Tarefa 1: Para cada afirmação a seguir, diga se está de acordo com o texto sobre crédito rural, respondendo sim ou não e citando literalmente o trecho que decide: (a) A Fazenda Arizona foi embargada pelo Ibama. (b) O relatório do Greenpeace Brasil encontrou 798 imóveis com embargo do Ibama que receberam crédito rural. (c) A Fazenda Cachoeira Dourada repassou 2.831 cabeças de gado ao frigorífico JBS.
Tarefa 2: Copie literalmente o trecho do texto sobre crédito rural que começa pelas palavras "Ainda que o" e termina em "de crédito rural).".

Texto:
:::::
Um dos casos é o da Fazenda Arizona, em Rio Branco (AC), que tem metade de sua área sobreposta a uma Floresta Pública Não Destinada de domínio estadual e que acumulou um desmatamento de 420 hectares (cerca de 420 campos de futebol) entre 2016 e 2022. Apesar disso, o proprietário obteve crédito rural de dois bancos públicos brasileiros: um contrato de R$1,4 milhão do Banco do Brasil para bovinocultura e outros 9 contratos com o Banco da Amazônia (Basa), tendo recebido um total de mais de R$ 16,7 milhões em crédito rural dentro do período analisado. Como mostra o relatório, não houve um impedimento para a concessão dos 10 contratos à Fazenda Arizona, porque o local não foi embargado pelo Ibama e, segundo a exigência estabelecida no Manual de Crédito Rural, um impedimento à concessão do crédito se aplica apenas para imóveis com embargo, demonstrando como brechas nas regras atuais da política deste tipo de crédito contribuem para que o financiamento chegue a desmatadores e grileiros.

Ainda que o Manual do Crédito Rural previsse o impedimento da concessão do financiamento para propriedades com áreas embargadas, o relatório do Greenpeace Brasil encontrou 798 imóveis com embargo do Ibama associados a desmatamento e que receberam o crédito rural (podendo conter embargos pré ou pós concessão de crédito rural).

Este é o caso da Fazenda Cachoeira Dourada, no município de Novo Repartimento (PA), multada pelo Ibama por desmatamento ilegal em 2016 e embargada pelo órgão federal. Apesar dessas irregularidades, o proprietário da fazenda, Ancelmo Magri Pedroso, conseguiu firmar dois contratos de financiamento com o Banco da Amazônia em 2019 de mais de R$ 885 mil, sendo um para compra de gado e outro para custear a manutenção e a criação de bovinos. Tais empréstimos também possibilitaram que Pedroso fizesse transações comerciais entre a sua fazenda e uma outra, a Fazenda Palestina, no município de Pacajá (PA), entre 2020 e 2021. O negócio envolveu o repasse de 436 cabeças de gado da fazenda Cachoeira Dourada para a Fazenda Palestina para engorda. Na sequência, a Fazenda Palestina repassou 2.831 cabeças de gado para o frigorífico JBS em uma transação realizada entre julho de 2020 e fevereiro de 2022.

O crédito rural é uma modalidade de crédito destinada a produtores rurais no Brasil, sendo operado por bancos públicos e privados, nacionais e internacionais, desde que autorizados pelo Banco Central do Brasil. Parte dos recursos deste crédito recebe subsídio do governo para oferecer juros mais baixos e prazos mais estendidos aos beneficiários.
:::::
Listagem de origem

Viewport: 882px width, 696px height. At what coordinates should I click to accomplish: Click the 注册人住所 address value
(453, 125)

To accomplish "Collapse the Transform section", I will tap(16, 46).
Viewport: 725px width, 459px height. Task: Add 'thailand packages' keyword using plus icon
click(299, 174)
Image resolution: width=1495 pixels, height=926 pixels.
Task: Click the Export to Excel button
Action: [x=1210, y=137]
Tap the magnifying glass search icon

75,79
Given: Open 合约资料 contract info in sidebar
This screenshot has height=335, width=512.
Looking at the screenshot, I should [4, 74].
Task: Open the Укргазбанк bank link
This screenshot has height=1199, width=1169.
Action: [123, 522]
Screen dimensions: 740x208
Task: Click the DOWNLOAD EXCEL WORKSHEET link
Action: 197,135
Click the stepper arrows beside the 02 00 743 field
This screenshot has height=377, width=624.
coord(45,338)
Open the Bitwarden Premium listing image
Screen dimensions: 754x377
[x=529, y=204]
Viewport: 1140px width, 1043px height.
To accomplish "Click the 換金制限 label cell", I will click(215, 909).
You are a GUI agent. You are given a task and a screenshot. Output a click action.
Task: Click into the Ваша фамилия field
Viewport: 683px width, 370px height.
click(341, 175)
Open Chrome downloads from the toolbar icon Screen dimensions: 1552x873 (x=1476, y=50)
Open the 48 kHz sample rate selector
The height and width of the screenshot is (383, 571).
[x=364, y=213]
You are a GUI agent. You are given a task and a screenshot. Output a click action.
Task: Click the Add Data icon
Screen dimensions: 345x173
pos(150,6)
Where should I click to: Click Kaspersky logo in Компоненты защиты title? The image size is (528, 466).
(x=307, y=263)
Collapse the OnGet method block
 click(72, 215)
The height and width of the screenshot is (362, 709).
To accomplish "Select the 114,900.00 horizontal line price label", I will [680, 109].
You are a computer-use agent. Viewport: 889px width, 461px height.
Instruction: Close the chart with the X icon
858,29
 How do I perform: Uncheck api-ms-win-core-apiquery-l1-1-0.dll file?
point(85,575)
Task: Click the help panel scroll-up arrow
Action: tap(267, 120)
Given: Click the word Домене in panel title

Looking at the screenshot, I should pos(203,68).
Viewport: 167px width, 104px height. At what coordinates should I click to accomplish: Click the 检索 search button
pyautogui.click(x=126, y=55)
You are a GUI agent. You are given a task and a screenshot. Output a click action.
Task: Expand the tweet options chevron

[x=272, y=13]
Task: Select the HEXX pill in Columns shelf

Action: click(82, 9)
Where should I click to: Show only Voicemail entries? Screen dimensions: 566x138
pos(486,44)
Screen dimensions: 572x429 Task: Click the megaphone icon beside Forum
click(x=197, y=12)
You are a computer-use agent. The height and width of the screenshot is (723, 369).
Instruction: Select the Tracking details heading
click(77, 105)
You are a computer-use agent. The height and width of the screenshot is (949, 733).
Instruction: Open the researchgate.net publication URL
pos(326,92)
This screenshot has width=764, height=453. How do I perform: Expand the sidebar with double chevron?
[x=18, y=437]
:::::
Resposta completa 1:
(a) Não: "o local não foi embargado pelo Ibama".
(b) Sim: "o relatório do Greenpeace Brasil encontrou 798 imóveis com embargo do Ibama associados a desmatamento e que receberam o crédito rural".
(c) Não: "a Fazenda Palestina repassou 2.831 cabeças de gado para o frigorífico JBS".

Resposta completa 2:
Ainda que o Manual do Crédito Rural previsse o impedimento da concessão do financiamento para propriedades com áreas embargadas, o relatório do Greenpeace Brasil encontrou 798 imóveis com embargo do Ibama associados a desmatamento e que receberam o crédito rural (podendo conter embargos pré ou pós concessão de crédito rural).